Last weekend was Father's Day and I spent it in Glen Canyon packrafting with my boys. It was a lot of fun but again, as much fun as it was, it was stressful too. I was worried about my boys learning to paddle on the big cold river. We were alone, a 9 mile paddle from our car, overnighting on a beach of the Colorado River. I didn't even bring a fishing rod, I wanted to keep focused on my boys making sure they had a good time and didn't get into trouble.
They didn't, they had a great time.
So today was a day trip starting at 4a, a 220 mile one way to our stream. My friend picked me up and we talked on the way.

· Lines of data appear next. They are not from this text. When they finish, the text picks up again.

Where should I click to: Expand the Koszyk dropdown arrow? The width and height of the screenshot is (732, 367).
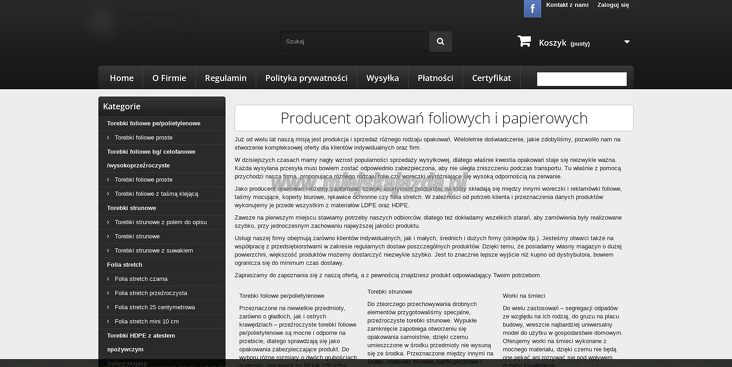click(626, 42)
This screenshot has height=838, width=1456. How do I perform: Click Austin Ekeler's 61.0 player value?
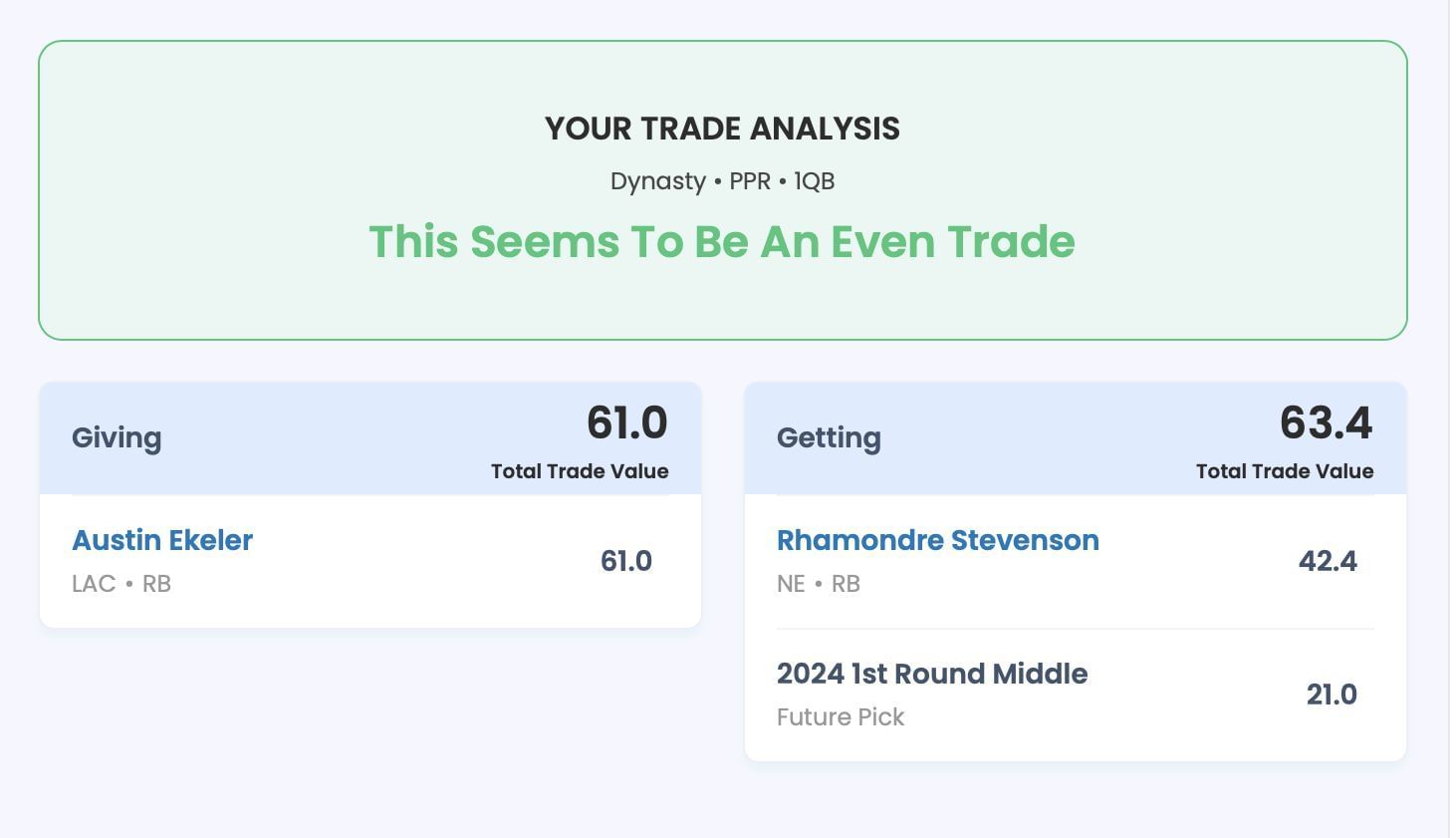coord(625,561)
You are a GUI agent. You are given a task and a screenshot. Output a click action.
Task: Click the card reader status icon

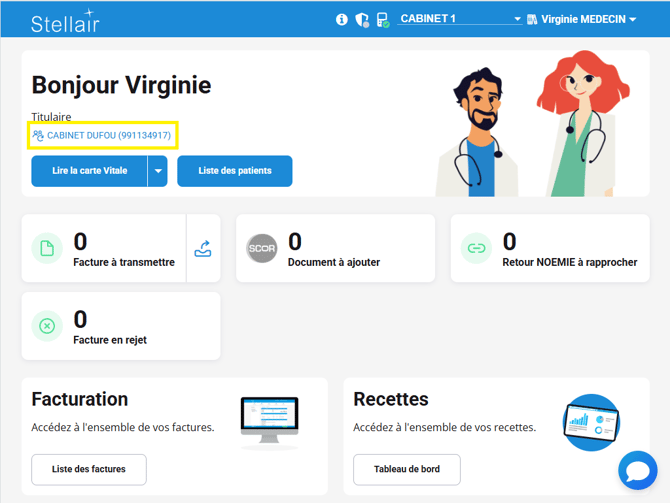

I taught him tenkara and he took to it on a pretty intense level. We went to the summit, meet Ishigaki sensei, we have fished together quite a bit and he is a fly fisher that took to tenkara as a method. He recently bought a Czech nymphing fly rod, a 10' 3-weight and was excited to fish it in our home fishing grounds in the White mountains.
The trip went pretty fast, before we knew it, we were at our little stream stringing up and casting. Quickly falling into a fishing rhythm that only fisher people know. The stream was in good shape after a banner fall, winter and spring of snow.
We fished the lower section pretty quickly. We caught a few fish, the action slow and back at the car, we slowly decided we didn't have enough fishing.
The browns at Gold Valley were HUNGRY! I used my pattern to catch more than a dozen nice sized small stream trout. We were only supposed to fish for an hour but it ended up being 2 or 3.
I really enjoyed the moments together. I use a box that Sebata san helped me with my hanko and Richard Setina put together. I love pulling it out on stream and picking out a fly I designed and use as my "one fly."
Each riffle and bend pool held trout. The wind was up blowing up to thirty yet you could wait for a lull and get an accurate cast in. The wind pulled the line making strikes difficult to detect but it didn't matter, the fish were eager and if you put a pool down, there was another one just around the bend.
I think we walked (fished) downstream more than a mile and we knew it was time to turn around, we still had a four hour trip home.
All in all, it was a great day of fly fishing and tenkara. The stress is gone, I'm back into the rhythm of life, fishing with a great friend.